## Recorded data
..............................

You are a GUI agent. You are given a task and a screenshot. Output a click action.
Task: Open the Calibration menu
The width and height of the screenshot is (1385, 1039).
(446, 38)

..............................

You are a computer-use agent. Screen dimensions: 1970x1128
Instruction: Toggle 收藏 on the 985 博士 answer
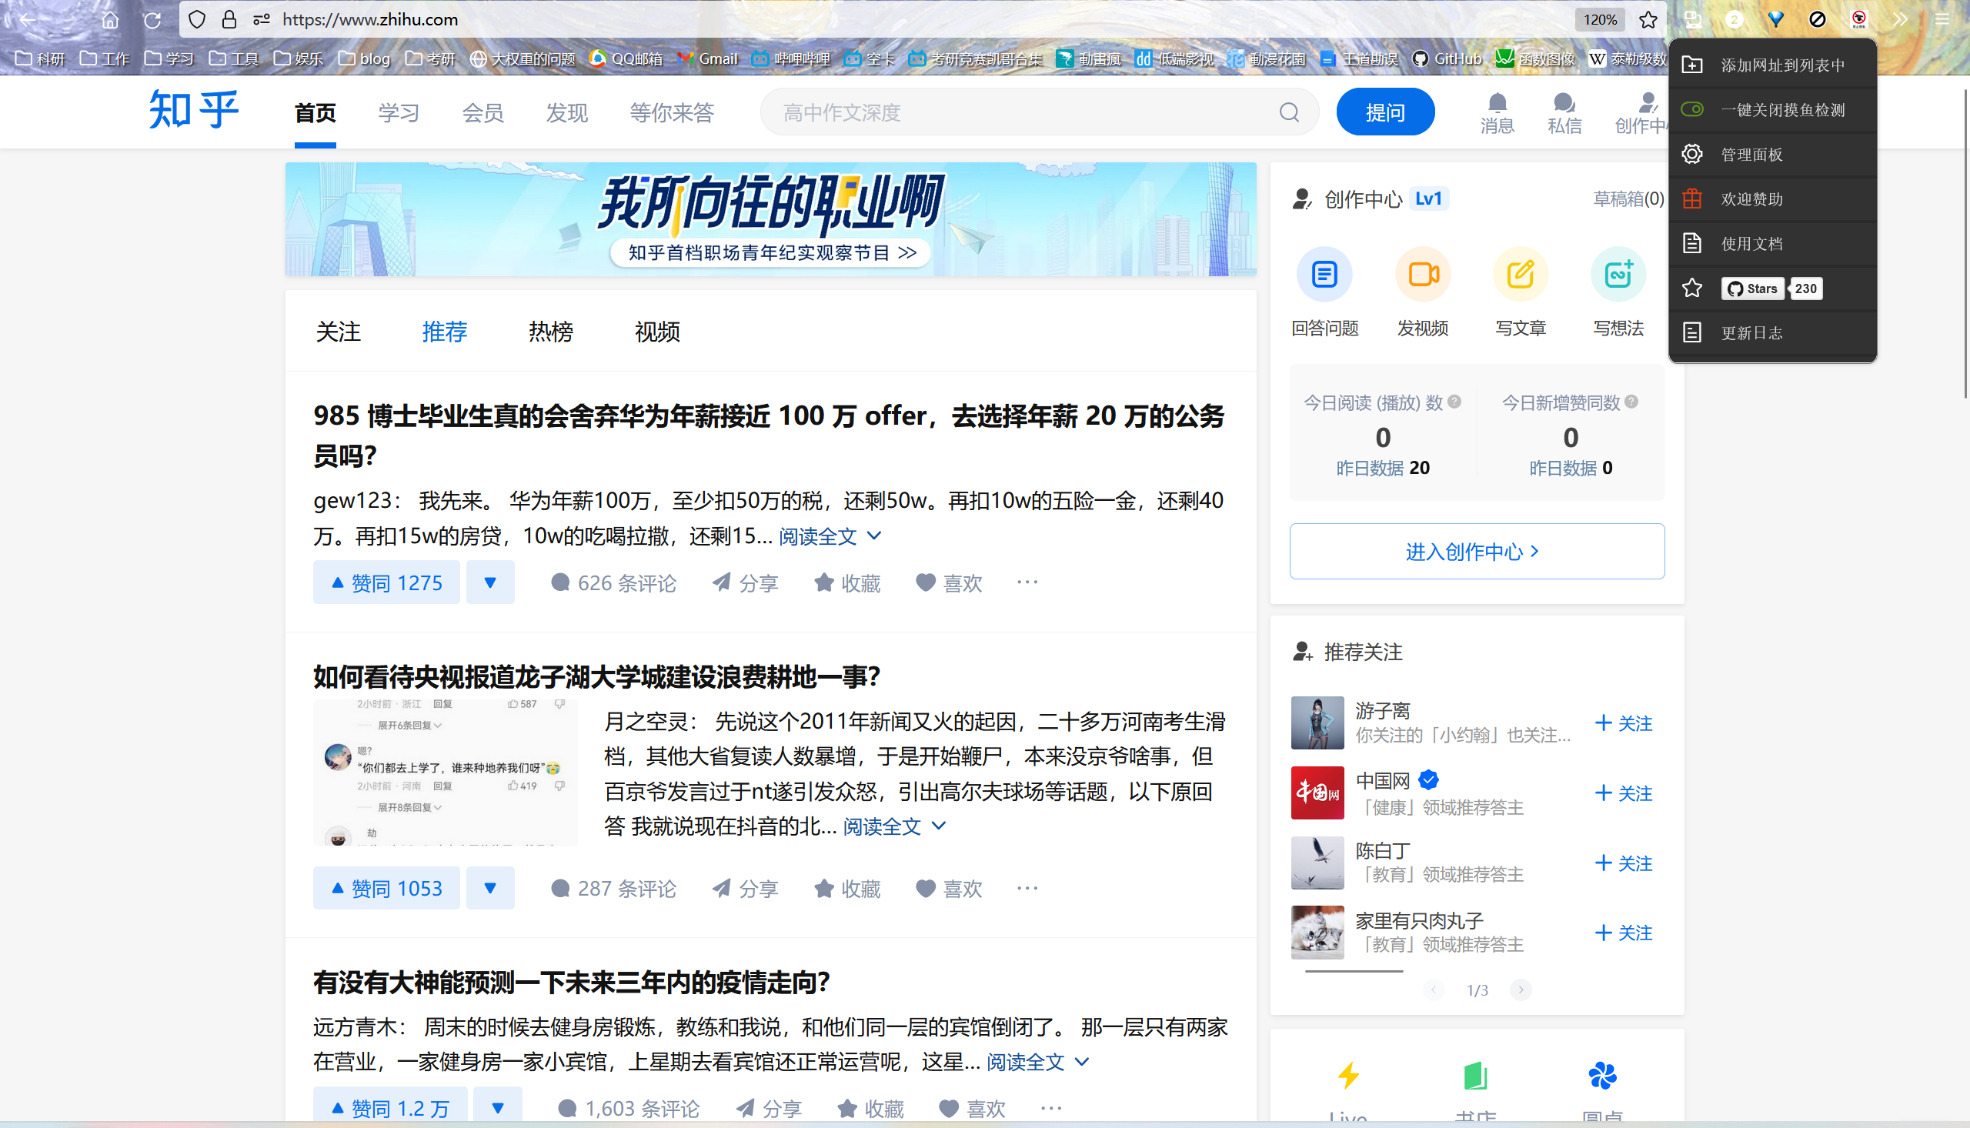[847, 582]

..............................

## Problem details
Copy only the lines in the listing that contain "agent".

## Finished exercise
You are a GUI agent. You are given a task and a screenshot. Output a click action.
You are a computer-use agent. Screen dimensions: 1970x1128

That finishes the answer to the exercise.